Dennoch, auch mit erfüllten freundschaftlichen Beziehungen, bleibt Einsamkeit eine Begleiterscheinung des Lebens Alleinstehender. In manchen Zeiten des Lebens fällt es einem leichter, allein zu sein und Einsamkeit nimmt, wenn überhaupt, nur einen kleinen Platz ein.

In den letzten beiden Pandemiejahren, die in „Allein“ auch behandelt werden, wurde wahrscheinlich für jeden von uns erfahrbar, dass Einsamkeit ein existentielles Gefühl ist. Manchmal können wir besser damit umgehen, zeitweise fällt es uns wieder schwerer. Gerade wenn man sich einsam fühlt, wird das Alleinsein häufig in Frage gestellt: Sind Freundschaften genug, um das Bedürfnis nach Nähe zu stillen? Führt nicht doch eine romantische Beziehung zu einem erfüllteren Leben?
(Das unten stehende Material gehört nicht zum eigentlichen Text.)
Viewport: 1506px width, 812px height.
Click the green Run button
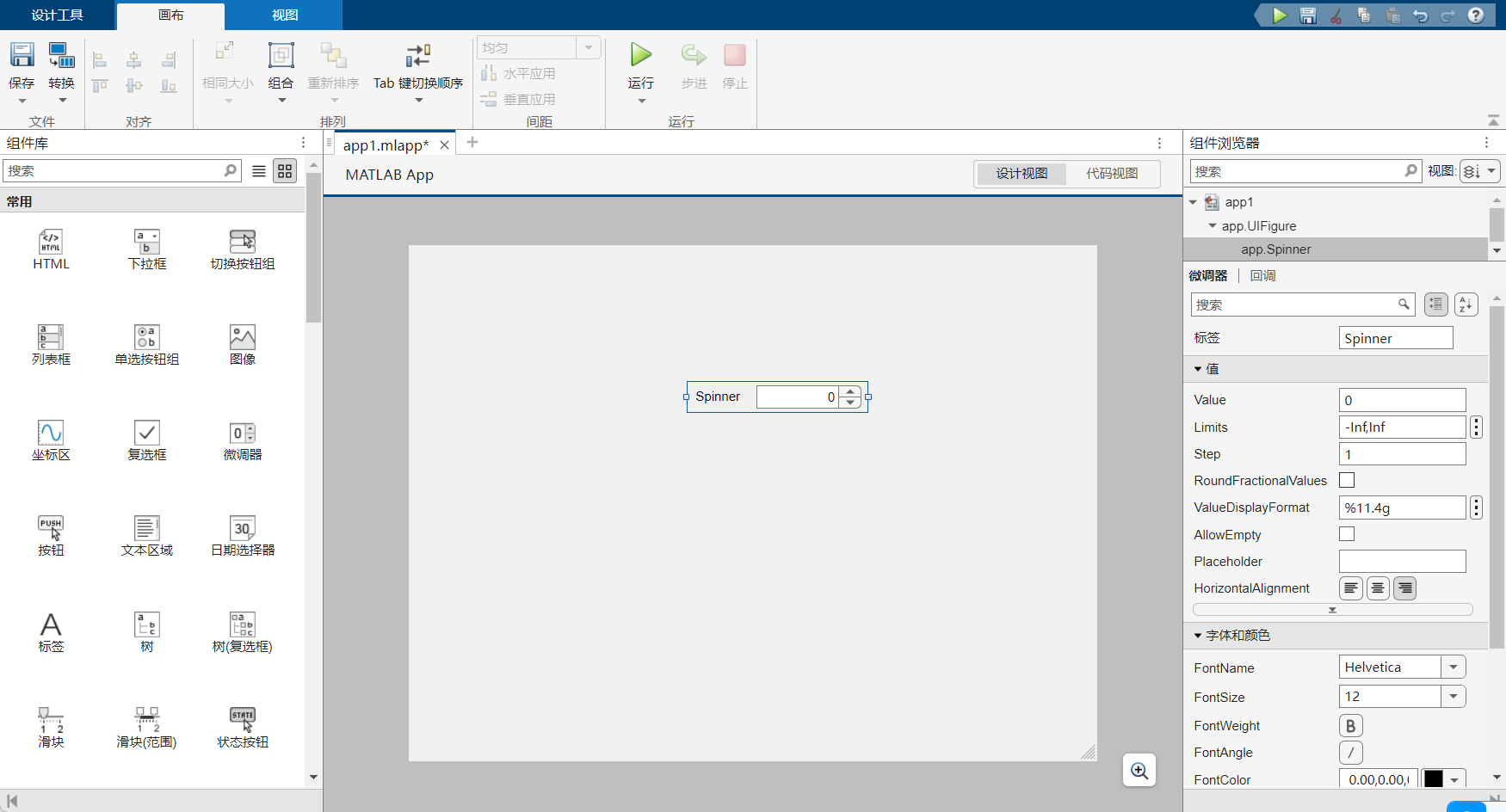pyautogui.click(x=640, y=56)
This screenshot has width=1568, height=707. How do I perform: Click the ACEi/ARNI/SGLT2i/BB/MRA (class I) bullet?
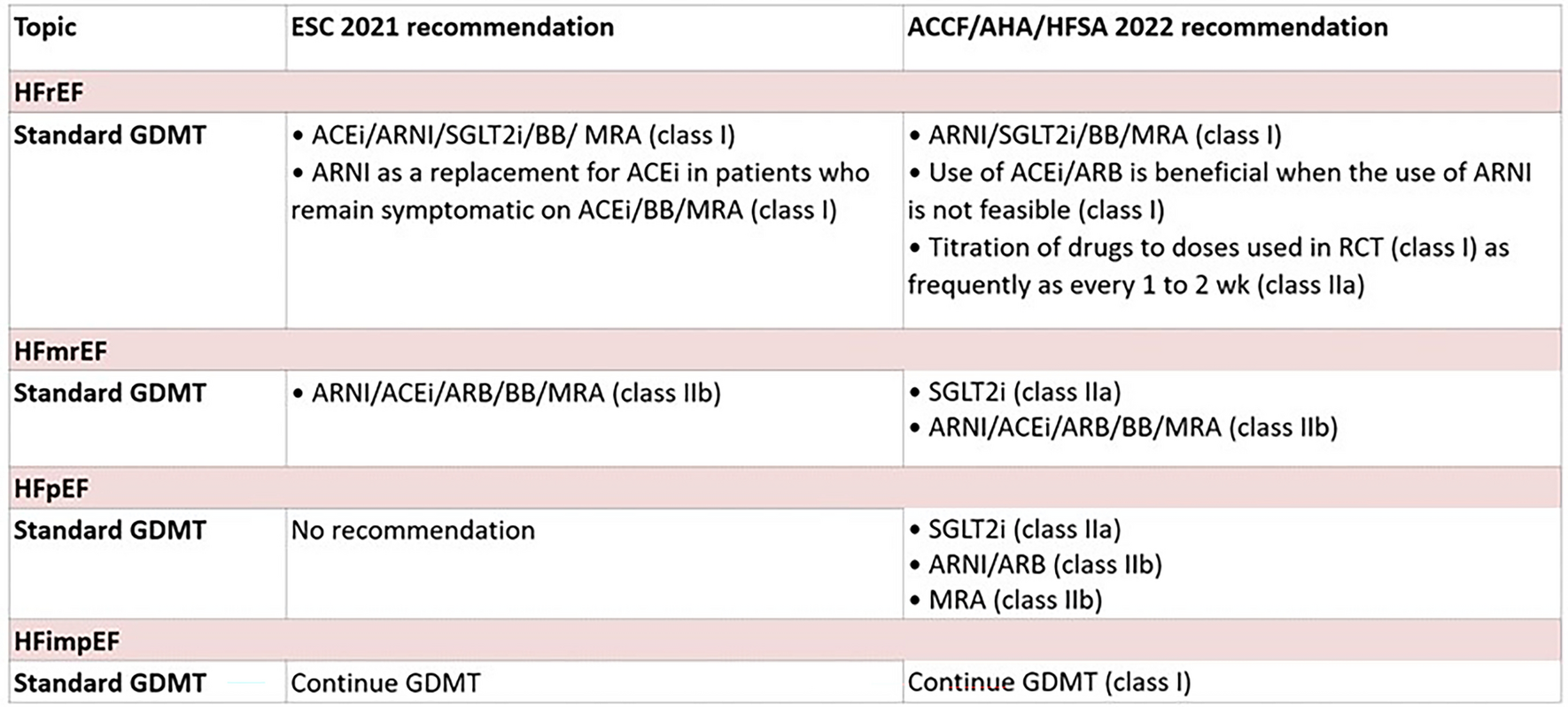coord(523,136)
Auf diese Fragen gibt es keine abschließenden Antworten. Sicher ist jedoch, dass Einsamkeit jeden von uns betritt, unabhängig von Freundschaften oder Partnerschaft. Daniel Schreiber knüpft ihr Auftreten an große Umbrüche in unserem Leben, beispielsweise Krankheiten, Tod oder das Ende von Beziehungen.

Allein sein: Kein Mangel.

Allein sein bedeutet also nicht automatisch, einsam zu sein. Allein sein stellt keinen Mangel dar. Das Leben allein ist ebenso wertvoll wie ein Leben in Partnerschaft. Es ist vielleicht ein Leben ohne romantische Liebe, aber kein Leben ohne Nähe, Freundschaft und wichtige Bezugspersonen. Letztlich ist das Leben – genauso wie die Beziehungen, die wir führen – facettenreich.